The applicable portion of the regulation not complied with reads as follows:
"(c) Presmoking Operation.
"(4) Hot-process smoked or hot-process smoke-flavored fish shall be brined in such a manner that the final salt (sodium chloride) content of the loin muscle of the finished product, expressed as percent in the water phase of the loin muscle, shall not be less than:
"(i) 3.5 percent if heat-processed as prescribed under paragraph (d)(2)(i) of this section; or
"(ii) 5.0 percent if heat-processed as prescribed under paragraph (d)(2)(ii) of this section.
"(d) Heating, cooking, smoking operation.
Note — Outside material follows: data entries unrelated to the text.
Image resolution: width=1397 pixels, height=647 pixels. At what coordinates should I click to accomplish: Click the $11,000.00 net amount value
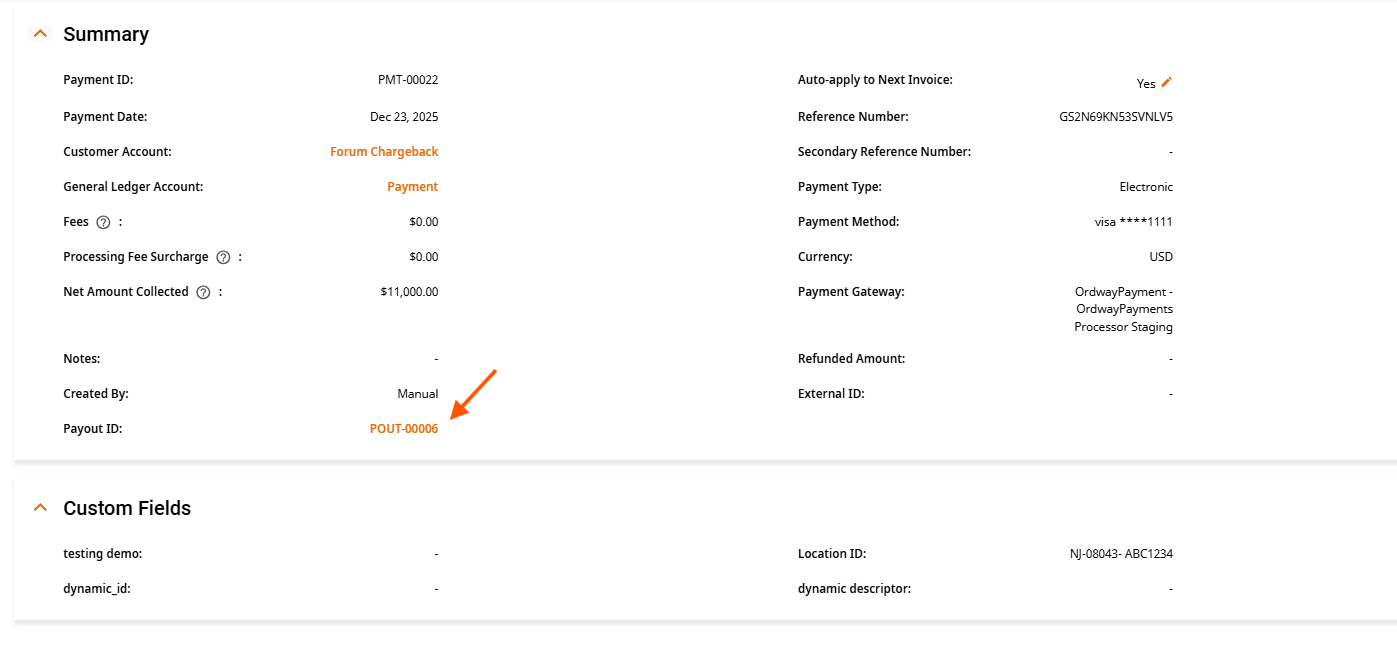(x=409, y=292)
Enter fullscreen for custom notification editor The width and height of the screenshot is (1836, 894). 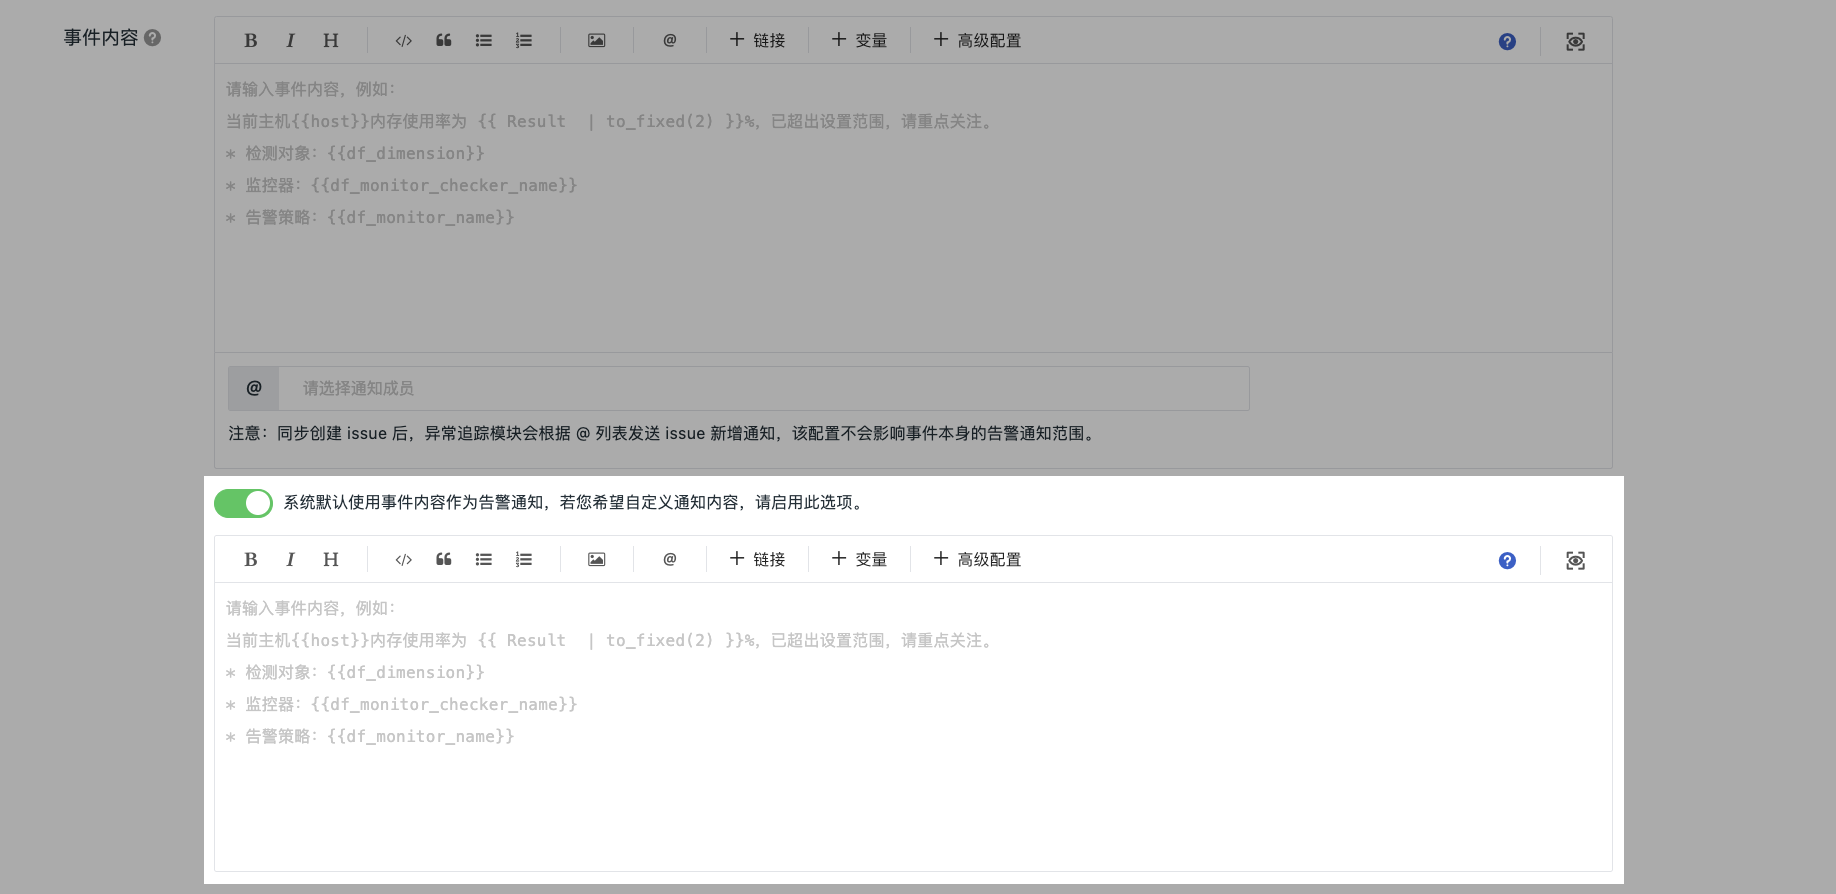click(x=1575, y=561)
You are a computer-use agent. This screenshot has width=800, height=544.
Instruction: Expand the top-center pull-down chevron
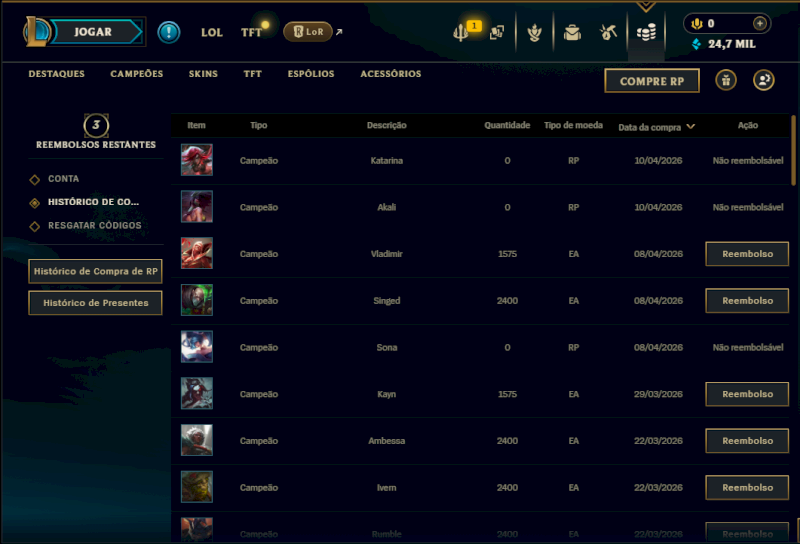[646, 6]
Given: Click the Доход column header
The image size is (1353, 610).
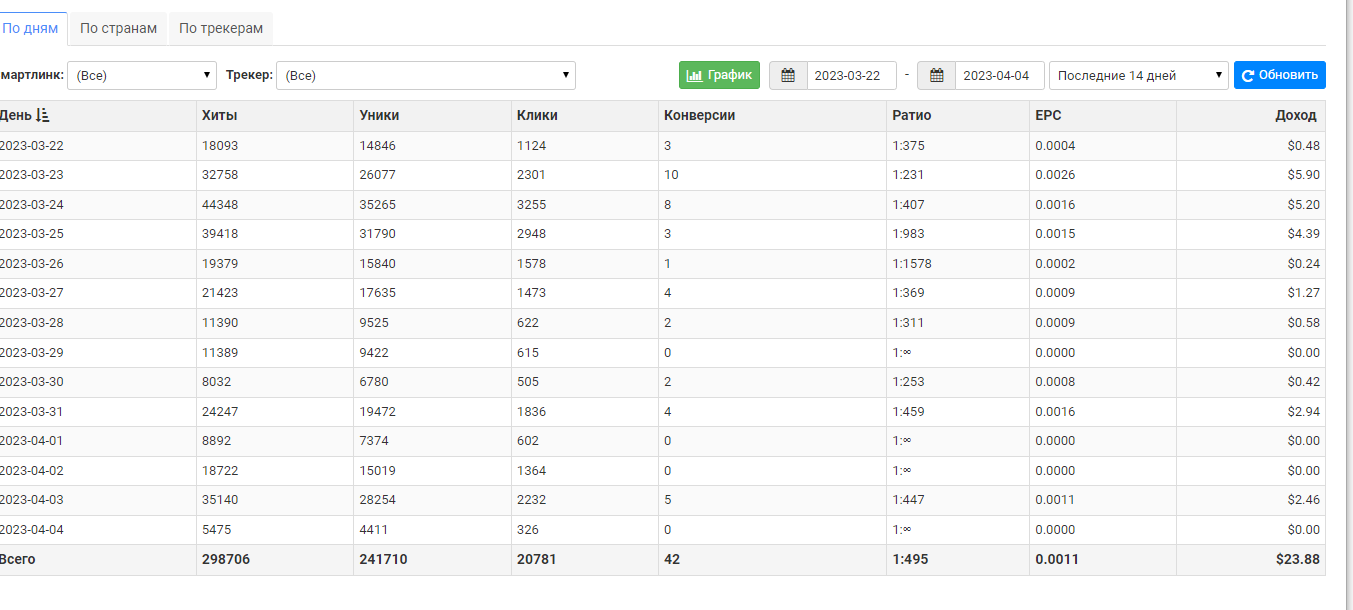Looking at the screenshot, I should [x=1295, y=115].
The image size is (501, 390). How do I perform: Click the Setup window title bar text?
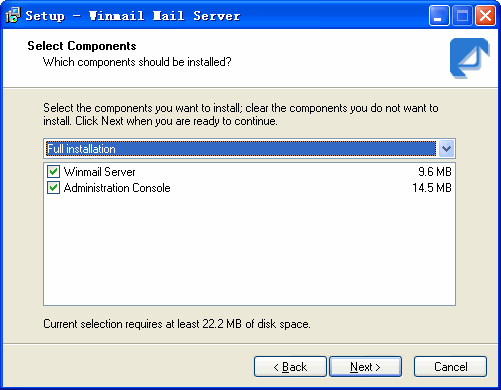[133, 16]
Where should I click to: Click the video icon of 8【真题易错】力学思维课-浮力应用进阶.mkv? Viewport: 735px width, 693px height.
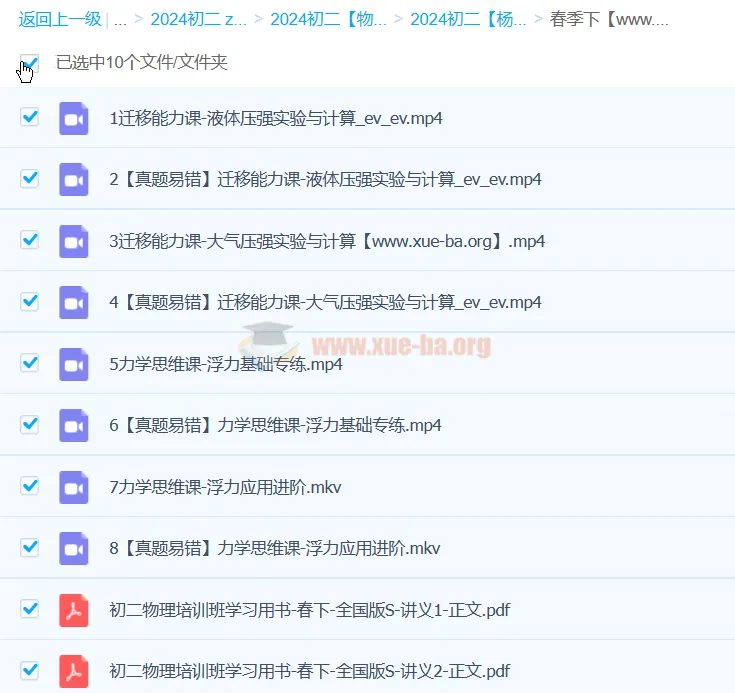point(73,548)
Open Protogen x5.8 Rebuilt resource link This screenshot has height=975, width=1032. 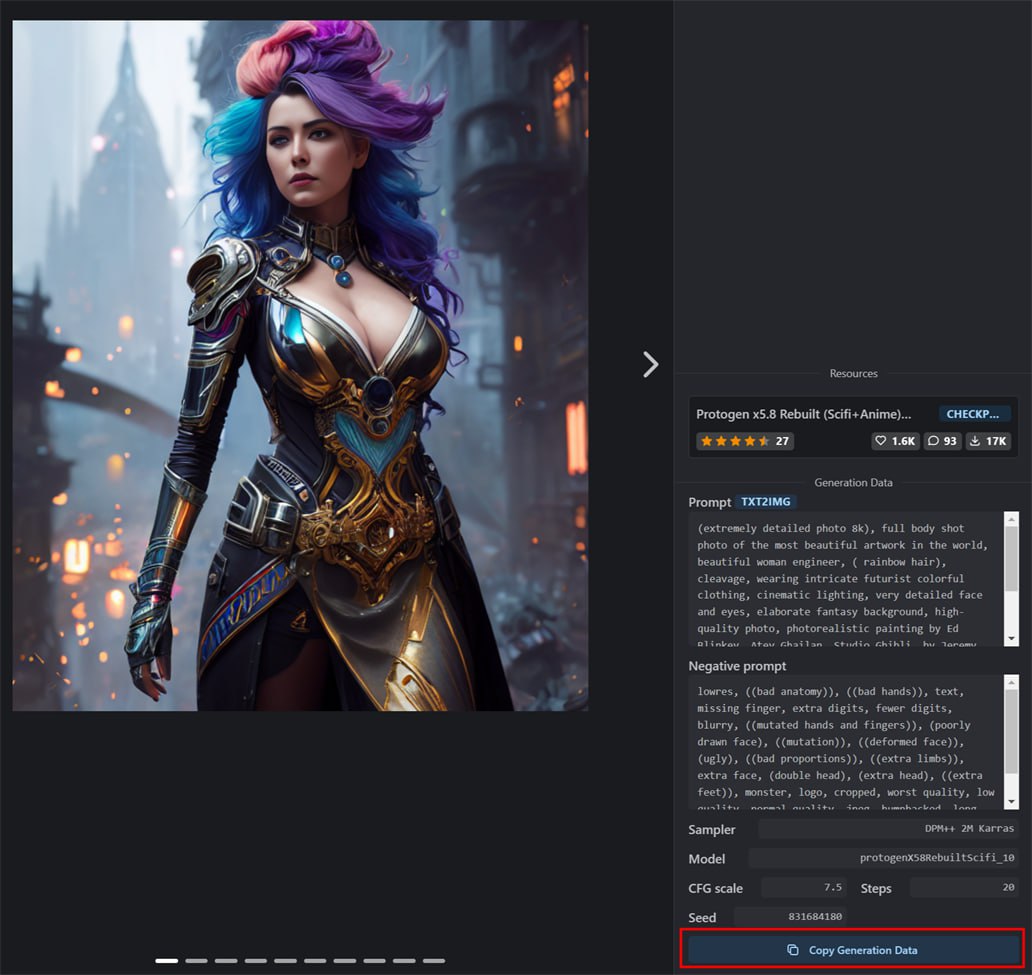[803, 414]
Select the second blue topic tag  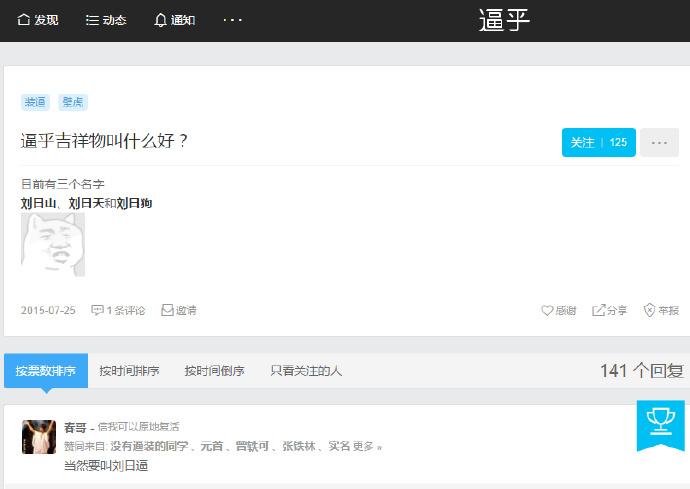73,102
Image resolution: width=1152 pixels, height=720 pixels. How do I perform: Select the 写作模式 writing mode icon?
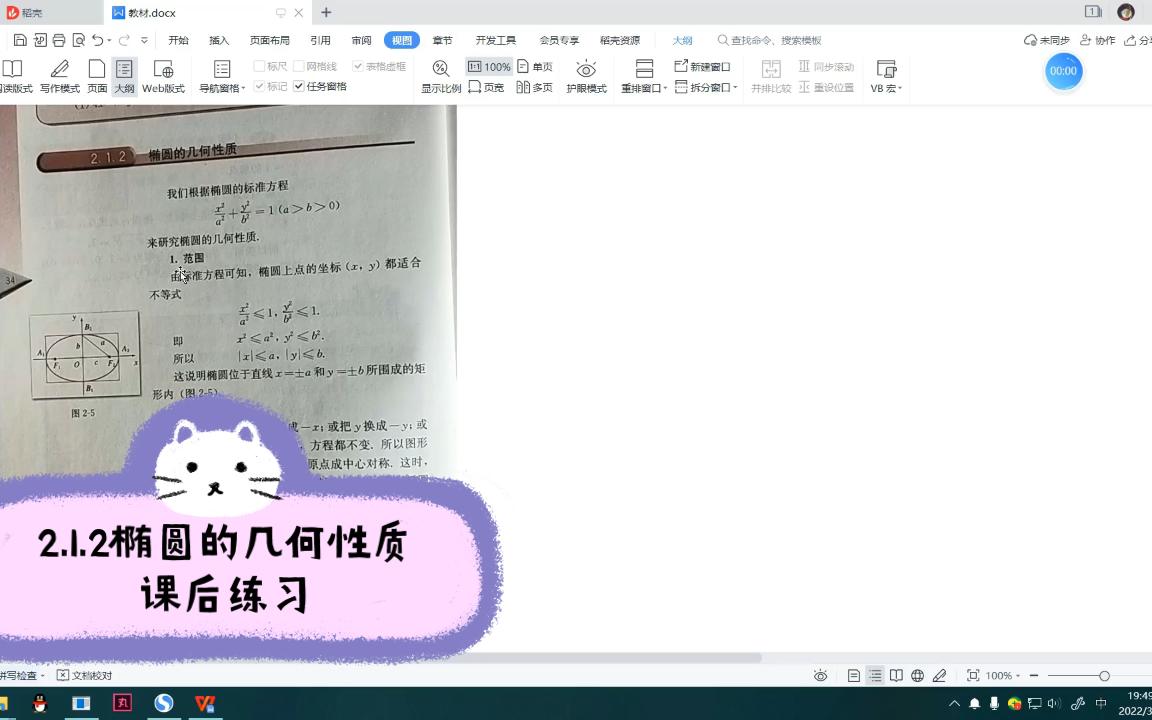tap(62, 70)
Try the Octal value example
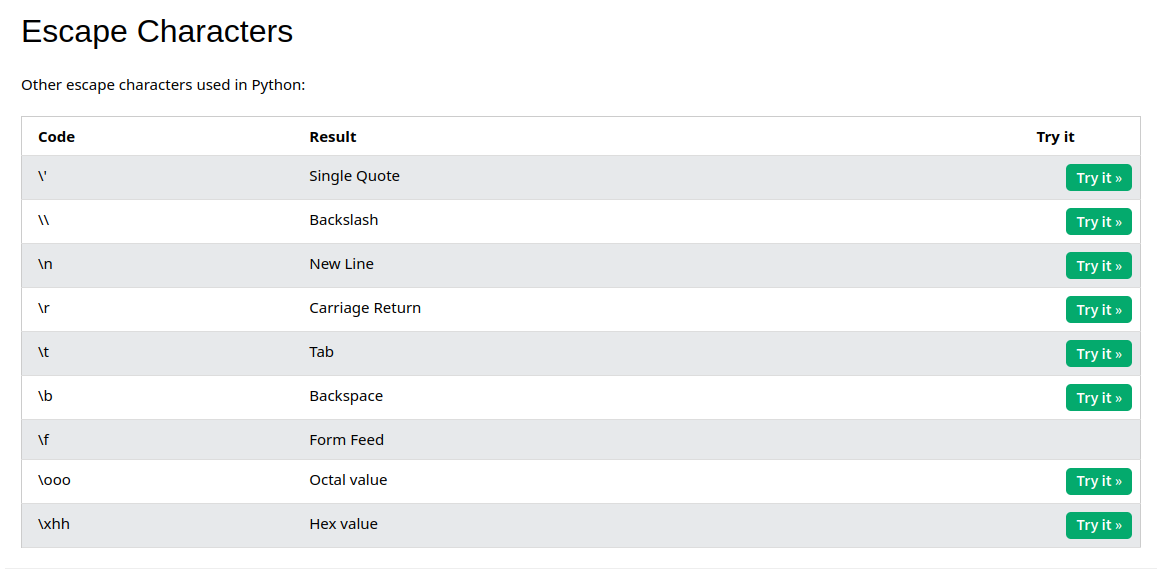Screen dimensions: 1162x569 tap(1098, 481)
"(2) Hot-process smoked or hot-process smoke-flavored fish shall be heated by a controlled heat process that provides a monitoring system positioned in as many strategic locations in the oven as necessary to assure a continuous temperature throughout each fish of:
"(i) Not less than 180 degree F. for a minimum of 30 minutes for hot-process smoked or hot-process smoke-flavored fish which have been brined to contain 3.5 percent water phase salt in the finished product as prescribed in paragraph (c)(4)(i) of this section, . . ., or
"(ii) not less than 150 degree F. for a minimum of 30 minutes for hot-process smoked or hot-process smoke-flavored fish which have been brined to contain 5.0% water phase salt in the finished product as prescribed in paragraph (c)(4)(ii) of this section."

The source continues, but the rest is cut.